CONSIGNE =
Répondez brièvement aux questions ci-dessous en vous appuyant sur le texte à lire.
(a) En quelle année eut lieu le précédent séjour au cours duquel la place avait été découverte ?
(b) Combien de livres furent brûlés sur cette place le 10 mai 1933 ?
(c) Par les ouvrages de quels auteurs commença-t-on ?

En bifurquant à un angle de l’avenue, je vois une petite place. Flash !
- Mais je connais cet endroit.
Je l’avais effectivement découvert lors de mon précédent séjour en 1980. C’était BabelPlatz. Un lieu de sinistre notoriété puisque c’est là que le 10 mai 1933, les S. A. et des groupes d’étudiants nazis y brûlèrent 20 000 livres.
Porté par les hourras, l’un d’entre eux déclamait le nom des auteurs de volumes jugés déviants par rapport à la pureté aryenne, tandis que les étudiants purificateurs se succédaient pour les jeter aux flammes.
Ils commencèrent par ceux de Karl Marx et de Karl Kautsky.

BLOC DE DONNÉES =
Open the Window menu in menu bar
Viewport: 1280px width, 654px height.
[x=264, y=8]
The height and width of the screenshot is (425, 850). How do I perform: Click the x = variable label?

CORRIGÉ =
(a) En 1980.
(b) 20 000 livres.
(c) Karl Marx et Karl Kautsky.